I use Much and Much Heat FAST (as was said) and ice (as needed) for cooldown.

it not so much the "watts" of the solder heater, but the Core of the soldering gun that helps (me) a lot, but you need a lot of heat Fast and you want to be done in less than a second, and everything should be prepped.
See the big FAT solder tip/core pictures above, having a large "core" tip. The tip and core Hold a lot of heat and get heat transfer to occur immediataly keeping heat out of the internals of the cells.
as soon as you touch any of these heaters to a cold hunk of metal the tip gets cooled, with a good core/tip it holds enough heat to keep the heat going.
so in reality a 40W heater with a big fat pre-heated core works, and a 220W gun thing with a little weasily tip doesnt. I found it isnt Just about watts. 

if this link works
http://www.sears.com/shc/s/search_10153_12605?keyword=soldering+gun&vName=&viewType=24&viewItems=24
see the "*Craftsman Professional Dual Heat Soldering Gun*"
see how it has a Mondo Core , that holds and transfers heat without the tip cooling, gets it done in seconds.
then
right next to it the things like the high wattage "Weller" styles, with the extreeme wattage but the small tip and no actual "core" those things suck and always gave me troubles, they "work" and have the power and heat, but for speed its all about the big Pencil core thing.

so when finding the right tool, get the one that can transfer loads of heat and work fast, not the one thats all talk of watts


----------



## Illum (Jun 13, 2010)

could soldering wires to 0.18x0.18x0.08" rare earth magnets from the side and then tack them on the batteries work?

Without involving spotwelders thats the only method I can think of that minimizes thermal shock


----------



## MrNaz (Jun 13, 2010)

VidPro said:


> i can get Tabbed LG 18650s for about $9 everytime. $20 is to much, look around, also your $4 ultrafire thingeee isnt going to be worth the time you put into building it. for the long run a good REAL Lg cell or sony or something will outlast a UltraThing by 3X. i percieve (imo) your assesment of the total costs over time are missing major points.
> and dont forget about putting in the balance connections especially if your going to use ultrajunk.


Can you point me at some suppliers for LG or Sony cells? I haven't been able to find a supplier of cheap batteries that doesn't charge an arm and a leg. I'm happy to buy in bulk, each pack requires 6 cells, so buying 30 or so would be fine.


VidPro said:


> yes you can solder, you dont even need tabs, and you dont need to do crasy stuff, flatten copper wire with a hammer, tin everything, and do the foldover , not only is that method practical, but its removable TOO.

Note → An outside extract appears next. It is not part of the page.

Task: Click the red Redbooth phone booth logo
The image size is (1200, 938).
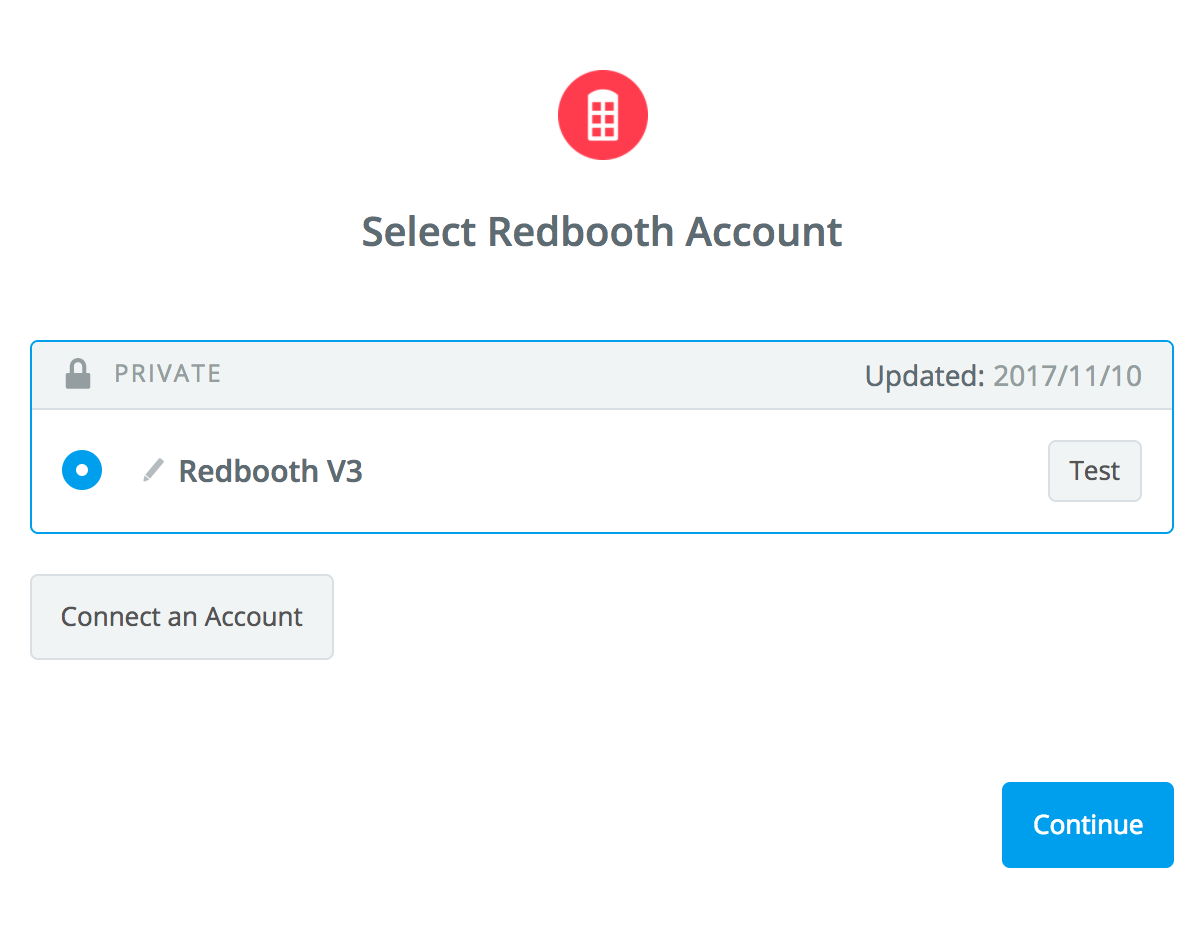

I'm just not game to solder batteries. Also, if you see my post above, I've found electrically conductive epoxy. I'll test its resistance, but it wouldn't be much of an issue, it'd just be there to augment contact between the battery terminals in series, and hold them in place. I've been assured by the manufacturer that conductivity is high though.

If I can get pre-tabbed batteries, great. If not, I'm going to try to build the capacitive discharge welder I linked to earlier in this thread. It'll probably take a few days and a couple hundred dollars in parts, but I'm sure it'll be worth it if I'm going to be making packs more often.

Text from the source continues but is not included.